Suspected Nazi indicted for Belzec murders
A man named as the third most-wanted Nazi suspect has been charged with participating in the murder of 430,000 Jews during the Holocaust.
Samuel Kunz, 90, who is believed to have spent 18 months as a guard at the Belzec death camp in Poland, has been indicted in Germany.
He is also suspected of murder over "personal excesses" for allegedly shooting ten Jews in two separate incidents.
Mr Kunz, number three on the Simon Wiesenthal Centre’s list of wanted Nazis, has not faced trial before.
The case has been sent to a state court in the western German city of Bonn, near where Mr Kunz now lives.
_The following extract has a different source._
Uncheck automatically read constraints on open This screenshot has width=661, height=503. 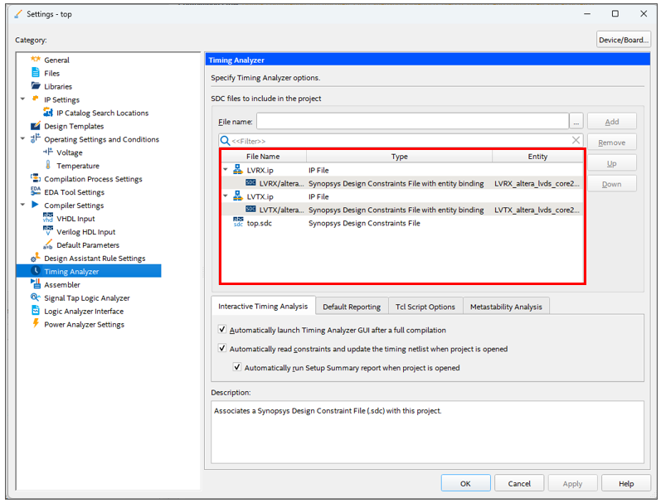coord(221,349)
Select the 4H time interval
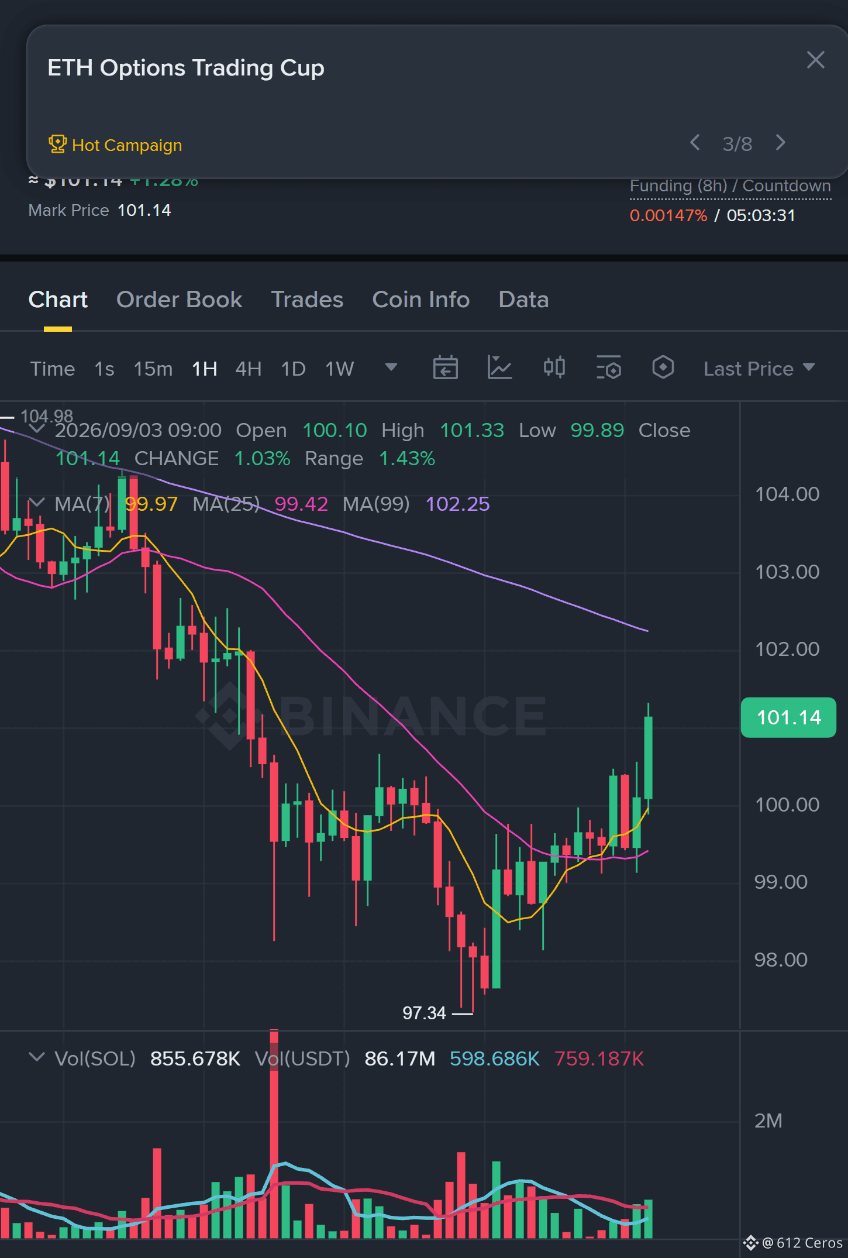The height and width of the screenshot is (1258, 848). pyautogui.click(x=248, y=369)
Officials will decide when and if to hold a trial.
Dr Efraim Zuroff of the Simon Wiesenthal Centre said this was a “very positive development”.
He said the indictment of Mr Kunz “reflects recent changes in the German prosecution policy, which have significantly enlarged the number of suspects who will be brought to justice."
Mr Kunz’s indictment follows the death of a suspected SS officer just two months before the reopening of an investigation into his role in Holocaust-era massacres.
Erich Steidtmann, 95, was alleged to have been in charge of several Nazi police battalions when they murdered Eastern European Jews.